• [Exercise goal] Output all records precisely as written.
------------------------------
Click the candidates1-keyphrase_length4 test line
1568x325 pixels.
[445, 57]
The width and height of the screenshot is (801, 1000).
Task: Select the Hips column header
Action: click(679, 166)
------------------------------
• [Written solution]
Click the candidates1-keyphrase_length4 test line
1568x325 pixels.
[445, 57]
The width and height of the screenshot is (801, 1000).
Task: Select the Hips column header
Action: click(679, 166)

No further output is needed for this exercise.